使用 IAM Access Analyzer 自定义策略检查来验证策略 - Amazon Identity and Access Management
Amazon Web Services 文档中描述的 Amazon Web Services 服务或功能可能因区域而异。要查看适用于中国区域的差异,请参阅 中国的 Amazon Web Services 服务入门 (PDF)

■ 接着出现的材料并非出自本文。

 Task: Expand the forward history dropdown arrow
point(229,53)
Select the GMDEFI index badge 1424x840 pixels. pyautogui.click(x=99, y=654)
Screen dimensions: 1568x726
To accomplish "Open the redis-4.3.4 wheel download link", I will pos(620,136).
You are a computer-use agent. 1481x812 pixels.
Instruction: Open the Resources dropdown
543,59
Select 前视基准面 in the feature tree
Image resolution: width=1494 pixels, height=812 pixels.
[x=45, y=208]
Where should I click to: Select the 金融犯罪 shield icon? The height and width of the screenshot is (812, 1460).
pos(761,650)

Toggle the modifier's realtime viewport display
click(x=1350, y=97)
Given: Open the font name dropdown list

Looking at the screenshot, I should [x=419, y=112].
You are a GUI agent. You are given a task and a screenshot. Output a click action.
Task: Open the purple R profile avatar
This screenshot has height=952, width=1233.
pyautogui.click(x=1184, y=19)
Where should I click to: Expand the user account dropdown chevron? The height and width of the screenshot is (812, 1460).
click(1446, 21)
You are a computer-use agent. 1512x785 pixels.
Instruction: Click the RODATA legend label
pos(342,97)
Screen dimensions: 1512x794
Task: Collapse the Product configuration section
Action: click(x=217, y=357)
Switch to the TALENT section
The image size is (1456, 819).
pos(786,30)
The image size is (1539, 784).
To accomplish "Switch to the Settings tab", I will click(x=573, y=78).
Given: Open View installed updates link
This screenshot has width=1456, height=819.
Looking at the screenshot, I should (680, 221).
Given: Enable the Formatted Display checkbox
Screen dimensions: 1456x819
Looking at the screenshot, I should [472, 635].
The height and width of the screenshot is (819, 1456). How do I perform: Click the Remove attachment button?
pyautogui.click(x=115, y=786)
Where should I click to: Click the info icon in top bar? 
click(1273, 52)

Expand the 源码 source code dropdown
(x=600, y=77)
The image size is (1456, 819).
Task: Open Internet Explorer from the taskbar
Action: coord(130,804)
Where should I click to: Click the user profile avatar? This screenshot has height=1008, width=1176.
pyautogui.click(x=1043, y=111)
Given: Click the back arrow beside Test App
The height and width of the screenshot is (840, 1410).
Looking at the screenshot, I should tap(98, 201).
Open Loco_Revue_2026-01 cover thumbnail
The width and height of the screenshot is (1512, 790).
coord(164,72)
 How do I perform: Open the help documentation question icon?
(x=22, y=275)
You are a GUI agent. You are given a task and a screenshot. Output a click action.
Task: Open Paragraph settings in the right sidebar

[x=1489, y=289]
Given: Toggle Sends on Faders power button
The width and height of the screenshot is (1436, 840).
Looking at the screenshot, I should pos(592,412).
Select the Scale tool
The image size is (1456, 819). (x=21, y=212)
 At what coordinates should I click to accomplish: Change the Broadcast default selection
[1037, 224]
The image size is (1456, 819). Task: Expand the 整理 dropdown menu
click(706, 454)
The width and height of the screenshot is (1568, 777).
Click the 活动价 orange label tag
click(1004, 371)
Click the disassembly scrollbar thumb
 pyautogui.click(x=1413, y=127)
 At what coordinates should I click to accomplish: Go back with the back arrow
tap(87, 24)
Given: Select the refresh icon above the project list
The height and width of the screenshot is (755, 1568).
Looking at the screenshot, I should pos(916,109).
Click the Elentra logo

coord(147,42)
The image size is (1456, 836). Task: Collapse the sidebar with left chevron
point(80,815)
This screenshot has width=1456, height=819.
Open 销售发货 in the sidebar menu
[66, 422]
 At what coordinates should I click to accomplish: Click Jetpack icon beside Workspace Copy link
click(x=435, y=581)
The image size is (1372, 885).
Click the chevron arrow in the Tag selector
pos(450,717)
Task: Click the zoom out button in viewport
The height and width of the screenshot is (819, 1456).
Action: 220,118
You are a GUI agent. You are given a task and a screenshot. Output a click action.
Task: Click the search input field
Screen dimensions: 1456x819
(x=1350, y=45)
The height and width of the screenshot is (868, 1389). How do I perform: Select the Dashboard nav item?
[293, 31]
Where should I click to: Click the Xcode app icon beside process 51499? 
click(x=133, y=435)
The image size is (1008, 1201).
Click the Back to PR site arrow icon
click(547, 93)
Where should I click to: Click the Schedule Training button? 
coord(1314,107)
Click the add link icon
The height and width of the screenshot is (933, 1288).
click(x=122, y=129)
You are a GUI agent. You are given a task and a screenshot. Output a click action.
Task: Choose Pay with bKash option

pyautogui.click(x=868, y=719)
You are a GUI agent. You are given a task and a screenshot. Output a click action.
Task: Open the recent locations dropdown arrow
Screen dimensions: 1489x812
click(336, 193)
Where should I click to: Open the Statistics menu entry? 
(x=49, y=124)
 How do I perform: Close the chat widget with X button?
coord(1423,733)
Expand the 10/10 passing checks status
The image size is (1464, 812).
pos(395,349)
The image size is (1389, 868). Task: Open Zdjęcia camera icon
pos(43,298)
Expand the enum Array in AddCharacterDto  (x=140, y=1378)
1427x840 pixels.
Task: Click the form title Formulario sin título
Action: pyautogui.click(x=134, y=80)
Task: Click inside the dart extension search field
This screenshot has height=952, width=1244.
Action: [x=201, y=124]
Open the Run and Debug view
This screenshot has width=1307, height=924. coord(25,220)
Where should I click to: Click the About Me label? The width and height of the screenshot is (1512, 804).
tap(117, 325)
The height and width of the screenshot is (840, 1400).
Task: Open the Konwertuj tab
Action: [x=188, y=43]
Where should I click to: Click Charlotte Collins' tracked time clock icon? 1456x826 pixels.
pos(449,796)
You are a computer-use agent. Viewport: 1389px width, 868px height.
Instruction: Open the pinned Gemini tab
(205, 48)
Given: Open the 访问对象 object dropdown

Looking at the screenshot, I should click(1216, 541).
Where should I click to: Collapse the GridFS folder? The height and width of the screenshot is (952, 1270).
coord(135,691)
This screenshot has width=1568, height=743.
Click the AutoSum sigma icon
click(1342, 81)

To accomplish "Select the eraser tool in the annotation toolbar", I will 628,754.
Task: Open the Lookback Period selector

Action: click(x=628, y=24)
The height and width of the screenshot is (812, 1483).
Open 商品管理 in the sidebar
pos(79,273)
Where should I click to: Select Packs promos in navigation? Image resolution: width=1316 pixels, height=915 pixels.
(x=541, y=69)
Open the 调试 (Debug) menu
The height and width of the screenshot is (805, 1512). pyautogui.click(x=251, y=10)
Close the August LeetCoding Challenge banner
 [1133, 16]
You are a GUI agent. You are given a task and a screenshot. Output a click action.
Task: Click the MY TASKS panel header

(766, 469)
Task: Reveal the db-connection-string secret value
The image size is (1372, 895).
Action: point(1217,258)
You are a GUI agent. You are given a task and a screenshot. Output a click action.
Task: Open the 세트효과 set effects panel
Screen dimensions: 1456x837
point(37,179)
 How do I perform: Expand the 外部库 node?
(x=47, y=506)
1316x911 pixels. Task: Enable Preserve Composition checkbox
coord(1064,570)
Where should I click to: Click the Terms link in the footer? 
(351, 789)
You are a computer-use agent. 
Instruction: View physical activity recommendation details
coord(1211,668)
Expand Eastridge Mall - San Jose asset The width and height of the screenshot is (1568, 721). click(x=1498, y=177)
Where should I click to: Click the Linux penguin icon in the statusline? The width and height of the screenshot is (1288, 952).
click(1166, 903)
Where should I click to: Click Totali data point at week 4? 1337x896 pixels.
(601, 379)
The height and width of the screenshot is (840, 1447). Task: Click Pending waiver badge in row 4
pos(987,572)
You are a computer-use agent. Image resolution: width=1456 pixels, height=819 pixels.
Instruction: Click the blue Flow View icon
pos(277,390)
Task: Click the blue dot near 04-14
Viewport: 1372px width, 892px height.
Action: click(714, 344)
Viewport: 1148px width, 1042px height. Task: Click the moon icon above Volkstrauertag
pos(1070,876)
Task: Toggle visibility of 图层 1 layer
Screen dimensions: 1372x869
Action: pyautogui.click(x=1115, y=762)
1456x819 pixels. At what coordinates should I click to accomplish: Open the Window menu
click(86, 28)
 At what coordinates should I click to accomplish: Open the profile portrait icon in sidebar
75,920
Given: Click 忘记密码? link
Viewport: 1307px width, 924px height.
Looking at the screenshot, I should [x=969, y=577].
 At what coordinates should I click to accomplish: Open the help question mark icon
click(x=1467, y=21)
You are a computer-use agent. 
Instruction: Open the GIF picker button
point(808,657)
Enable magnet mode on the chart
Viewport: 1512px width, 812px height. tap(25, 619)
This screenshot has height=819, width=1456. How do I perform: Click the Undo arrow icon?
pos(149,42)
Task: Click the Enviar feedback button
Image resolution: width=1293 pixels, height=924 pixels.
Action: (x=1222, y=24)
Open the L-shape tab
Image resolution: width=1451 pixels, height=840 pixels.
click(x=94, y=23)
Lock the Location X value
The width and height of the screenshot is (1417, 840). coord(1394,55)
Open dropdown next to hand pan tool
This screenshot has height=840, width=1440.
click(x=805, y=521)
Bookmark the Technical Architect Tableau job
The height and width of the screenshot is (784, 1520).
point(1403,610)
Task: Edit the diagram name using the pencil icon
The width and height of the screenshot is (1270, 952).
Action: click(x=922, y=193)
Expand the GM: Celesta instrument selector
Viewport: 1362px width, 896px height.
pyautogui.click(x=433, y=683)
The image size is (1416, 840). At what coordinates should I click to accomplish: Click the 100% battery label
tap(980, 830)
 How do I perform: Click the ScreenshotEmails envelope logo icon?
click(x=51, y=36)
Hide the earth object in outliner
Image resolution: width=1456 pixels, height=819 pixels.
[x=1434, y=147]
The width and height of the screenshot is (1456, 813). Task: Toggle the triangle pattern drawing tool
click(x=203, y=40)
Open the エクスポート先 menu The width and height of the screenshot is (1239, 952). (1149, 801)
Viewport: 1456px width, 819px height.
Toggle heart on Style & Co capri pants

使用 IAM Access Analyzer 自定义策略检查来验证策略

您可以使用自定义策略检查,根据安全标准检查新的访问。每次检查新的访问都会产生费用。有关定价的更多详细信息,请参阅 IAM Access Analyzer 定价

使用自定义策略检查验证策略(控制台)

作为一个可选步骤,在 IAM 控制台的 JSON 策略编辑器中编辑策略时,您可以运行自定义策略检查。您可以检查与现有版本相比,更新后的策略是否授予新的访问权限。

要在编辑 IAM JSON 策略时检查新的访问
  1. 登录 Amazon Web Services Management Console,然后通过以下网址打开 IAM 控制台:https://console.aws.amazon.com/iam/

  2. 在左侧的导航窗格中,选择策略

  3. 在策略列表中,选择要编辑的策略的策略名称。您可以使用搜索框筛选策略列表。

  4. 选择权限选项卡,然后选择编辑

  5. 选择 JSON 选项并更新您的策略。

  6. 在策略下方的策略验证窗格中,选择检查新访问选项卡,然后选择检查策略。如果修改后的权限授予新的访问权限,则该语句将在策略验证窗格中突出显示。

  7. 如果不打算授予新的访问权限,请更新策略声明并选择检查策略,直到检测不到新的访问。

    注意

    每次检查新的访问都会产生费用。有关定价的更多详细信息,请参阅 IAM Access Analyzer 定价

  8. 选择下一步

  9. 查看和保存页面上,查看此策略中定义的权限,然后选择保存更改

使用自定义策略检查验证策略(Amazon CLI 或 API)

您可以从 Amazon CLI 或 IAM Access Analyzer API 运行 IAM Access Analyzer 自定义策略检查。

要运行 IAM Access Analyzer 自定义策略检查(Amazon CLI)

  • 要检查与现有策略相比,更新后的策略是否允许新的访问,请运行以下命令:check-no-new-access

  • 要检查策略是否不允许指定访问,请运行以下命令:check-access-not-granted

  • 要检查资源策略是否可以授予对指定的资源类型的公共访问权限,请运行以下命令:check-no-public-access

要运行 IAM Access Analyzer 自定义策略检查(API)

  • 要检查与现有策略相比,更新后的策略是否允许新的访问,请使用 CheckNoNewAccess API 操作。

  • 要检查策略是否不允许指定访问,请使用 CheckAccessNotGranted API 操作。

  • 要检查资源策略是否可以授予对指定的资源类型的公共访问权限,请使用 CheckNoPublicAccess API 操作。